▶ **Directions for this task**:
Using the material below, count the lines that contain the word "Conseils" and report the number only.

▶ **Exercise data**:
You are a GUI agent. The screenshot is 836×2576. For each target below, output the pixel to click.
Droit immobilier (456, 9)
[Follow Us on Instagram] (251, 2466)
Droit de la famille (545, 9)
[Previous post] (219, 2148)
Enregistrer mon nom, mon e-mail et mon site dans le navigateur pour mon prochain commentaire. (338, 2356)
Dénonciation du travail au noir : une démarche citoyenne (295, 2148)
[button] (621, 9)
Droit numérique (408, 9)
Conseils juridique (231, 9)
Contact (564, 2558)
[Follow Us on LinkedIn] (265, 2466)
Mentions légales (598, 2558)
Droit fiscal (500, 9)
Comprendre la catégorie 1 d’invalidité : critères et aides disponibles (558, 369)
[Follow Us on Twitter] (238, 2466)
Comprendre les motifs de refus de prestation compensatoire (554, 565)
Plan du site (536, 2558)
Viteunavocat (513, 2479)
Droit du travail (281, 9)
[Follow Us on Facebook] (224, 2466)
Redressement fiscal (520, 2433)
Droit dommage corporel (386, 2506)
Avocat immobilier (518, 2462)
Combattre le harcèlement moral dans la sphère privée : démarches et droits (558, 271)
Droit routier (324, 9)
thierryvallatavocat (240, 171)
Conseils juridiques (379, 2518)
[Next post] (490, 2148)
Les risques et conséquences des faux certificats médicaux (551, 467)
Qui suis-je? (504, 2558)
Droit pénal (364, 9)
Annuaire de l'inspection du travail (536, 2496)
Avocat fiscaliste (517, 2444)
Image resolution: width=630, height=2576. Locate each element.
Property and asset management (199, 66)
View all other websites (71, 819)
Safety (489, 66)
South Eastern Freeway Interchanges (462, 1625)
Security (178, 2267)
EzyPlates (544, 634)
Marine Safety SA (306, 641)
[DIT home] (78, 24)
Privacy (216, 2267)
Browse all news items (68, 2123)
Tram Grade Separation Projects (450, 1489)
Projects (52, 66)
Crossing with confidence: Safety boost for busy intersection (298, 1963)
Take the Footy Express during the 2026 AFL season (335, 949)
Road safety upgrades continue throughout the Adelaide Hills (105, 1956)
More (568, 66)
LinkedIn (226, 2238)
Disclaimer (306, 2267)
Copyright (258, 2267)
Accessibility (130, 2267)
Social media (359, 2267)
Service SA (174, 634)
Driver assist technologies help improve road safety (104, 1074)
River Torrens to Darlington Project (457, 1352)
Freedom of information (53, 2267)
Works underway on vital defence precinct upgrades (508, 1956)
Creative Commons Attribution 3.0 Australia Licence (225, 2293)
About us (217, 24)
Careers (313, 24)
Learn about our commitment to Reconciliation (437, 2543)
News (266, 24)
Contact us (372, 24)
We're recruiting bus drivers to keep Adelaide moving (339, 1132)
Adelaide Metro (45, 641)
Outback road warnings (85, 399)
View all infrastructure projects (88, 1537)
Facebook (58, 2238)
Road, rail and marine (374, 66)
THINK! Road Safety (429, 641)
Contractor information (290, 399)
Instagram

▶ **Your response**:
2